Implementation checklist
- Inventory + benchmarks recorded before any migration.
- Astro spike completed with measurable Lighthouse improvement.
- Migration plan written with phases and reversal path.
- 301 redirects mapped 1:1 from old URL set to new.
- Old Next.js repo frozen, not deleted, for at least 30 days.
After-launch verification
- LCP drops by ≥ 30% on typical article pages.
- Total bytes drop by 60%+ on article pages with no client islands.
- Search Console “Indexed” count returns to baseline within 4-8 weeks.
- No 404s in Search Console for old URLs (301s carrying them).
Common pitfalls
- Migrating because of one slow build, then realizing the slowness was a bad image pipeline that any framework would have suffered.
- Picking Astro and then writing every island as
client:load— you have rebuilt Next.js in slow motion. - Underestimating the URL migration cost — every old URL needs a 301 to the new one, or you lose rankings.

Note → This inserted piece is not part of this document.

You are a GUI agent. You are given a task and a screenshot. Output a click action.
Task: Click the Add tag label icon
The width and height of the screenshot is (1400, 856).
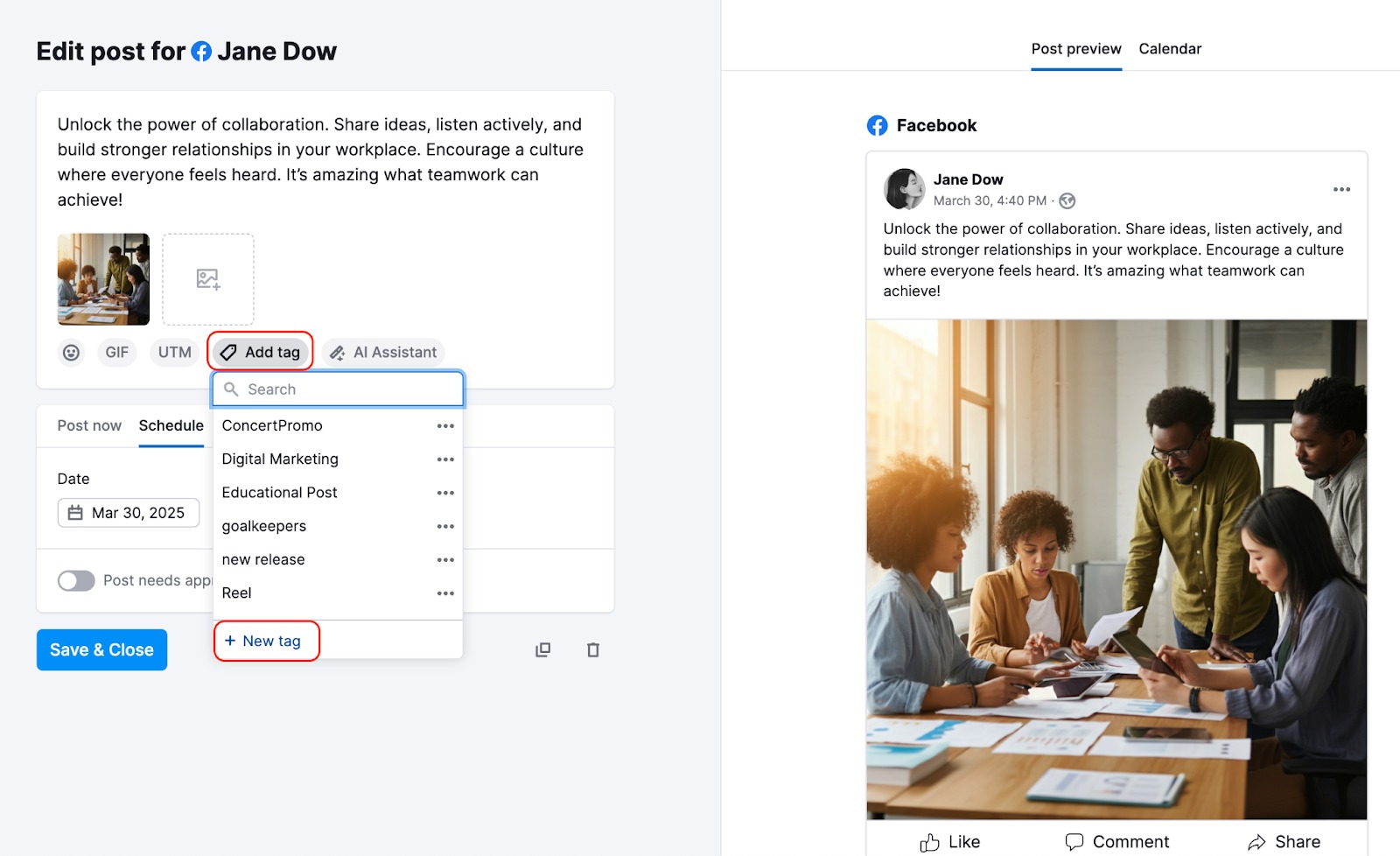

- Switching tooling mid-launch — pick one and ship, change later if the data supports it.
- Deleting the Next.js repo too early — keep it 30+ days as a rollback option.
FAQ
- Will I lose SEO if I migrate?: Only if you change URLs without 301s, or if Core Web Vitals regress. A well-planned Next.js to Astro move usually improves rankings within a month.
- Is Astro really faster than Next.js for content?: Default-zero-JS makes a measurable LCP and INP difference for content pages. Builds are typically faster too.
- Can I keep MDX during migration?: Yes. Astro supports MDX natively. Most frontmatter and components port with minor edits.
- What about hosting?: Astro static output runs anywhere — Cloudflare Pages, Firebase Hosting, Vercel, Netlify, S3. You stop paying for SSR you were not using.
- How long does a typical migration take?: For a 100-200 article site, 2-4 weeks part-time. Most of the time is content QA and redirects, not framework code.